The conversation between them had taken a sudden turn I wasn’t following, as if they were picking up an argument they’d been having for some time.

“We paid our taxes, Sikander,” Sultan said. “At least I paid mine. I took no money from the state. I cared for these people, their children. I don’t feel I haven’t given back. Maybe what I didn’t do—and what you didn’t, either—was give back to the country that really needed us.” Father shrugged. Sultan turned to me: “The thing I never got used to here was not really understanding what people are thinking. Everybody coming from so many different places, so many different experiences, everybody looking at the same things in completely different ways. For years, people are telling me, ‘You don’t smile. You have to smile more.’ I heard it so much I ended up taping a note card on my bathroom mirror to remind me. ‘Glue a smile to your face before you leave the house.’ If you smile like that in Pakistan all the time? They think you’re a fool. But if you don’t smile like that here, you have an attitude problem.”

“You do have an attitude problem,” Father said playfully.

Sultan ignored him. “They call it a melting pot, but it’s not. In chemistry, they have what they call a buffer solution—which keeps things together but always separated. That’s what this country is. A buffer solution.”

“Are you taking notes?” Father asked, turning to me as his beer arrived.

“He doesn’t need to,” Sultan answered for me in a tone somewhat sterner than I thought made sense. “Your son knows these things already, Sikander. He’s writing about it. We’re the ones who didn’t know.”

Father sipped, sipped again, then placed his beer carefully on the napkin before him. He looked up at Sultan with a wooden stare. He didn’t speak.

I finally asked the obvious question: “Are you thinking of going back to Pakistan, Uncle?”

Sultan’s reply was careful, cagey, intending—I realize now—a meaning beyond its words. In retrospect, it’s hard for me to believe that I didn’t divine what he was trying to tell me, but I didn’t: “So many of us are thinking about it, beta. We’re all wondering in our own different ways about how to find our way back home.”





7.


October was the cruelest month that year, with our country awash in violence. Back on the first of the month, in Las Vegas, a shooter had opened fire on an outdoor country music festival from the makeshift turret of his thirty-second-floor hotel suite. For ten minutes, bullets poured onto an unprotected crowd, injuring 441 and taking fifty-nine lives. The following twenty-eight days would see a further twenty-four mass shootings in fifteen states, bringing the month’s toll of fatalities to eighty-two, with 532 injured.
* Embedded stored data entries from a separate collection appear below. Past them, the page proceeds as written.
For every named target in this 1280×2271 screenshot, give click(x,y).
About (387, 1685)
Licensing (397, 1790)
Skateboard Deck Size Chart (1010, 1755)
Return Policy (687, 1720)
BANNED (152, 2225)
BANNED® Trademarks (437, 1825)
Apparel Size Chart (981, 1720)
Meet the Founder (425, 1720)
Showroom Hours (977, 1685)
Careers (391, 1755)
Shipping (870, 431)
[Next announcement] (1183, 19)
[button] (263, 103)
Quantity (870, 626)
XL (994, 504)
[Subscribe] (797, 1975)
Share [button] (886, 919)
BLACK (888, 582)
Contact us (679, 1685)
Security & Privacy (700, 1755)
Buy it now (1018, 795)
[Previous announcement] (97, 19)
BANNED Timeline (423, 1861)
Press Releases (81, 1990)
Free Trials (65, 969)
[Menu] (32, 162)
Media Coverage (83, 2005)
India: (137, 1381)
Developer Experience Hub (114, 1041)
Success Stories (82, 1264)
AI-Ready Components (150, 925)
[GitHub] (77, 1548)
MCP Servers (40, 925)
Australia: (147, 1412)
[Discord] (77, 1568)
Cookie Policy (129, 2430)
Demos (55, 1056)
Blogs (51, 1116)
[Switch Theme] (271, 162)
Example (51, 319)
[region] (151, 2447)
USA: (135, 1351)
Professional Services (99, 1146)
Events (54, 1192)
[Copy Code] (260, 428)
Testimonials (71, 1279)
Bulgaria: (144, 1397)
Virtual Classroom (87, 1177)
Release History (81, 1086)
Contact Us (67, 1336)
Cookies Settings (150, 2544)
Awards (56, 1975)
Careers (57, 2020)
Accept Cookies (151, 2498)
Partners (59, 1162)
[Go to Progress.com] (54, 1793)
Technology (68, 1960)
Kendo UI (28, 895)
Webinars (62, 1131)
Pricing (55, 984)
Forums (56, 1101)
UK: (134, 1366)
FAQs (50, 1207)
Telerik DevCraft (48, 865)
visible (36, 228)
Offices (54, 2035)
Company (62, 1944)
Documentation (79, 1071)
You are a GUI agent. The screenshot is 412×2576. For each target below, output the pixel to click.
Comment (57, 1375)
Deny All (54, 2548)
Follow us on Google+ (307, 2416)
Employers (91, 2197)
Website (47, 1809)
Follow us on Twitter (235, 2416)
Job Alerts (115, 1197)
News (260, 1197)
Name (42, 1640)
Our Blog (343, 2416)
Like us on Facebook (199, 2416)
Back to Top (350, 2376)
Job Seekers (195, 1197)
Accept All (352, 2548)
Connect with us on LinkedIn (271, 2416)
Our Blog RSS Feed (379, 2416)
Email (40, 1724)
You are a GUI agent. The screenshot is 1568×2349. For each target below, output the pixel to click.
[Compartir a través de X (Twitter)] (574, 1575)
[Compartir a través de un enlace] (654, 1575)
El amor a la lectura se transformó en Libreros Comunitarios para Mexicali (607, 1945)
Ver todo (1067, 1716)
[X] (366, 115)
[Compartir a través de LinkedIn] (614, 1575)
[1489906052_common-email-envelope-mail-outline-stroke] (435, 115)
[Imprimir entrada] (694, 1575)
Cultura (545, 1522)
On the last day of the month, Halloween, sometime after 3:00 p.m., as my father was likely returning from lunch for an afternoon session of his second week in court, I was waiting for a latte at a West Village coffee shop when I heard an onslaught of passing police sirens. I went to the window to see what was going on. Behind me, a patron announced there’d been an attack of some sort along the West Side Highway. The barista behind the counter—now staring down into her phone—read out a bystander’s description on her Facebook profile of a pickup truck plowing into pedestrians along the Hudson River bike path. Within minutes, eyewitnesses on Twitter were being retweeted, their accounts already referring to a “terrorist attack.” Some claimed they saw the perpetrator escape from the truck—dark-skinned, long-bearded—and heard him shouting “Allah-u-Akbar” just before being shot in the gut by the city police. I retreated from the ad hoc comity forming itself in that coffee shop; I didn’t want to pick through the details with my fellow patrons. I’d learned my lesson on that day sixteen years earlier when my curiosity led to a downtown encounter from which my American self would likely never entirely recover. I went out into the street and flagged the first cab home.